The principal authors of this notice are David A. Shulman of the Office of Associate Chief Counsel (Passthroughs and Special Industries) and Victoria S. Balacek of the Office of Associate Chief Counsel (Financial Instruments and Products). For further information regarding this notice, contact Mr. Shulman at (202) 622-3080 or Ms. Balacek at (202) 622-3930 (not toll free calls).
EXP ¶1634.004 Tax avoidance plans.
When capital gains were taxed at lower effective rates then ordinary income, taxpayers had devised ways of securing an after- tax profit through an interplay of tax law provisions. In one after-tax profit device, a taxpayer bought interest-bearing notes or obligations, financing his purchase with a loan secured by the notes. The taxpayer had no economic benefit; the interest he owed, exceeded both his interest income and his expected gain on resale of the notes. But if the taxpayer was in the high tax bracket he could have an after-tax profit. The reason: the deduction for interest on the borrowed funds offsets ordinary income, while gain on sale of the notes before 1987 was taxed at favorable capital gains rates. Now that the capital gains deduction has been eliminated for 1986 and later, these tax avoidance plans have not been favored.

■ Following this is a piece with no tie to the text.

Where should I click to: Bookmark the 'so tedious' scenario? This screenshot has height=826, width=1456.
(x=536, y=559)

Sham transactions: The Supreme Court in Knetsch, ¶1635.004(5) , disallowed a deduction for interest paid on sham borrowings to create an after-tax profit. The transaction in the case involved no indebtedness, no economic purpose. It was a sham entered into to give the taxpayer deductions offsetting ordinary income.
For disallowance of interest deductions on life insurance policy loans made in connection with broad-based company life insurance (COLI) programs, because such COLI programs were sham transactions designed to generate interest deductions, with no non-tax economic purpose, see ¶1635.004(5) , ¶2645.05(10) , ¶2645.13(5) , ¶79,007.01(23) .

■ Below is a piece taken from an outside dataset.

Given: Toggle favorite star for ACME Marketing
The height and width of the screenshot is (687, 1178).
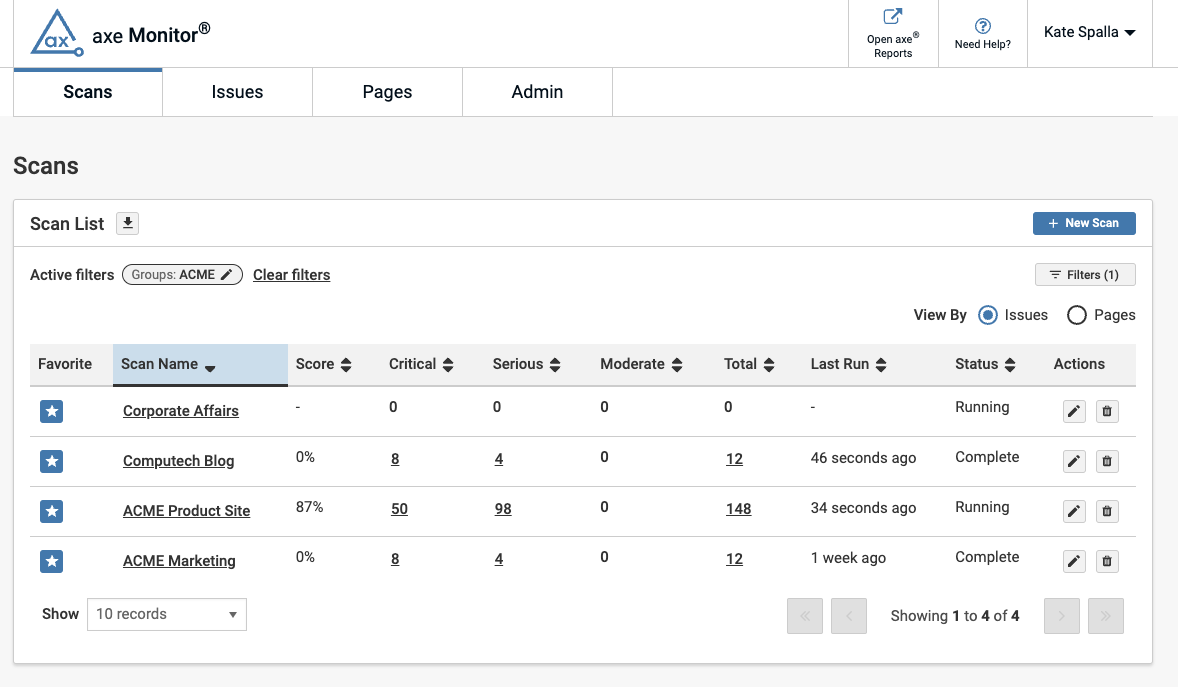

Real borrowing: While the question of interest deductibility in these types of transactions seems to have been settled, one big question, not before the Court, in Knetsch, remains unanswered: How about interest on real indebtedness? Assume that taxpayer borrows as part of the transaction undertaken for tax profit, but this time, there's a real borrowing, with personal liability for the debt. The Tax Court prior to the Supreme Court's decision in Knetsch allowed an interest deduction since there was some real temporary possession of the notes. ¶1635.004(5) . However, the Second Circuit in Goldstein, at ¶1635.004(20) , has ruled that even when the arrangement between the taxpayer and the lender is regular in form and indistinguishable from other legitimate loan transactions, the deduction must be denied if the debt was entered into solely for the purpose of obtaining the deduction.